**Dataset rows**
══════

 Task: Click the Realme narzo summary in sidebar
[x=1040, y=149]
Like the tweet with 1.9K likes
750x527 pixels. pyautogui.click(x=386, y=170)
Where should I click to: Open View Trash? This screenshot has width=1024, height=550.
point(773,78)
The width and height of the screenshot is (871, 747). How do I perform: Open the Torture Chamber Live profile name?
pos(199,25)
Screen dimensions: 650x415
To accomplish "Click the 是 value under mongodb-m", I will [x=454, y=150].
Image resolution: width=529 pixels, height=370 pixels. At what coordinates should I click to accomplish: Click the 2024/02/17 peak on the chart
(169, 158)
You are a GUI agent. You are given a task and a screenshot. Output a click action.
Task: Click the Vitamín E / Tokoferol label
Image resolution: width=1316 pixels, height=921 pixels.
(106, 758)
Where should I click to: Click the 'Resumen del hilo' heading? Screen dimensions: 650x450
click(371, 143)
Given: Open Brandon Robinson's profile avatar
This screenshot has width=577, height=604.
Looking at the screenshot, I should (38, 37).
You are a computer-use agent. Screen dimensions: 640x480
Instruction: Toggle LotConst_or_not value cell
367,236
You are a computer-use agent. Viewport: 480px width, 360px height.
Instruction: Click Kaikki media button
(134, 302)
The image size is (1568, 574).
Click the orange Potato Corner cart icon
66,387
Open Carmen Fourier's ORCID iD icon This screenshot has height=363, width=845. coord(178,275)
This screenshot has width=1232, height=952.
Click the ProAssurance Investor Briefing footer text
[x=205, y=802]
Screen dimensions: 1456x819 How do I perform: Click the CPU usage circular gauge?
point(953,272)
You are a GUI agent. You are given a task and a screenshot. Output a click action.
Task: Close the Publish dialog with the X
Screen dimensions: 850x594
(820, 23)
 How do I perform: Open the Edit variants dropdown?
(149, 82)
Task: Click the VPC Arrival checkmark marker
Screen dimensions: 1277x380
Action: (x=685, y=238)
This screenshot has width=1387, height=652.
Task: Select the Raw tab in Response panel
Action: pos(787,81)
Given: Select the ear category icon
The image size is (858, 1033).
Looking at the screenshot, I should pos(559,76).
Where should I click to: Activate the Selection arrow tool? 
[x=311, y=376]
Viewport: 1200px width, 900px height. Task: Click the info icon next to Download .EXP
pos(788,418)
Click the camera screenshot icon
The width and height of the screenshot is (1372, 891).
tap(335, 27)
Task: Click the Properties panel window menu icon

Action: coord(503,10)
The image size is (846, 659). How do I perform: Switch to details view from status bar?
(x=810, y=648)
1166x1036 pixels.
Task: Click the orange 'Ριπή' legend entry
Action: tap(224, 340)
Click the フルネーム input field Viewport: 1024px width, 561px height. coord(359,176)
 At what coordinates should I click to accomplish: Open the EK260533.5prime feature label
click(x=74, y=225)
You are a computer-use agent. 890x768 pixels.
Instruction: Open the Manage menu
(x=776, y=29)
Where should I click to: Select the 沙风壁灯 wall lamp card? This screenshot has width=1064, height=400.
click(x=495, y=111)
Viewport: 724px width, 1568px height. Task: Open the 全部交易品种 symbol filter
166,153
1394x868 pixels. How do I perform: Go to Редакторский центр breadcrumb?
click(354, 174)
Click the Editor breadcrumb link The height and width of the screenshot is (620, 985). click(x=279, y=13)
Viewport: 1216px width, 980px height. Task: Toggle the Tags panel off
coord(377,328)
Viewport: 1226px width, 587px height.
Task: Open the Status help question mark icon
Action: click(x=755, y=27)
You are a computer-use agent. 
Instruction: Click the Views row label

══════

**What is needed**
Output every line of the dataset rows above exactly as it appears, without changing anything.

**The result**
 Task: Click the Realme narzo summary in sidebar
[x=1040, y=149]
Like the tweet with 1.9K likes
750x527 pixels. pyautogui.click(x=386, y=170)
Where should I click to: Open View Trash? This screenshot has width=1024, height=550.
point(773,78)
The width and height of the screenshot is (871, 747). How do I perform: Open the Torture Chamber Live profile name?
pos(199,25)
Screen dimensions: 650x415
To accomplish "Click the 是 value under mongodb-m", I will [x=454, y=150].
Image resolution: width=529 pixels, height=370 pixels. At what coordinates should I click to accomplish: Click the 2024/02/17 peak on the chart
(169, 158)
You are a GUI agent. You are given a task and a screenshot. Output a click action.
Task: Click the Vitamín E / Tokoferol label
Image resolution: width=1316 pixels, height=921 pixels.
(106, 758)
Where should I click to: Click the 'Resumen del hilo' heading? Screen dimensions: 650x450
click(371, 143)
Given: Open Brandon Robinson's profile avatar
This screenshot has width=577, height=604.
Looking at the screenshot, I should (38, 37).
You are a computer-use agent. Screen dimensions: 640x480
Instruction: Toggle LotConst_or_not value cell
367,236
You are a computer-use agent. Viewport: 480px width, 360px height.
Instruction: Click Kaikki media button
(134, 302)
The image size is (1568, 574).
Click the orange Potato Corner cart icon
66,387
Open Carmen Fourier's ORCID iD icon This screenshot has height=363, width=845. coord(178,275)
This screenshot has width=1232, height=952.
Click the ProAssurance Investor Briefing footer text
[x=205, y=802]
Screen dimensions: 1456x819 How do I perform: Click the CPU usage circular gauge?
point(953,272)
You are a GUI agent. You are given a task and a screenshot. Output a click action.
Task: Close the Publish dialog with the X
Screen dimensions: 850x594
(820, 23)
 How do I perform: Open the Edit variants dropdown?
(149, 82)
Task: Click the VPC Arrival checkmark marker
Screen dimensions: 1277x380
Action: (x=685, y=238)
This screenshot has width=1387, height=652.
Task: Select the Raw tab in Response panel
Action: pos(787,81)
Given: Select the ear category icon
The image size is (858, 1033).
Looking at the screenshot, I should pos(559,76).
Where should I click to: Activate the Selection arrow tool? 
[x=311, y=376]
Viewport: 1200px width, 900px height. Task: Click the info icon next to Download .EXP
pos(788,418)
Click the camera screenshot icon
The width and height of the screenshot is (1372, 891).
tap(335, 27)
Task: Click the Properties panel window menu icon

Action: coord(503,10)
The image size is (846, 659). How do I perform: Switch to details view from status bar?
(x=810, y=648)
1166x1036 pixels.
Task: Click the orange 'Ριπή' legend entry
Action: tap(224, 340)
Click the フルネーム input field Viewport: 1024px width, 561px height. coord(359,176)
 At what coordinates should I click to accomplish: Open the EK260533.5prime feature label
click(x=74, y=225)
You are a computer-use agent. 890x768 pixels.
Instruction: Open the Manage menu
(x=776, y=29)
Where should I click to: Select the 沙风壁灯 wall lamp card? This screenshot has width=1064, height=400.
click(x=495, y=111)
Viewport: 724px width, 1568px height. Task: Open the 全部交易品种 symbol filter
166,153
1394x868 pixels. How do I perform: Go to Редакторский центр breadcrumb?
click(354, 174)
Click the Editor breadcrumb link The height and width of the screenshot is (620, 985). click(x=279, y=13)
Viewport: 1216px width, 980px height. Task: Toggle the Tags panel off
coord(377,328)
Viewport: 1226px width, 587px height.
Task: Open the Status help question mark icon
Action: click(x=755, y=27)
You are a computer-use agent. 
Instruction: Click the Views row label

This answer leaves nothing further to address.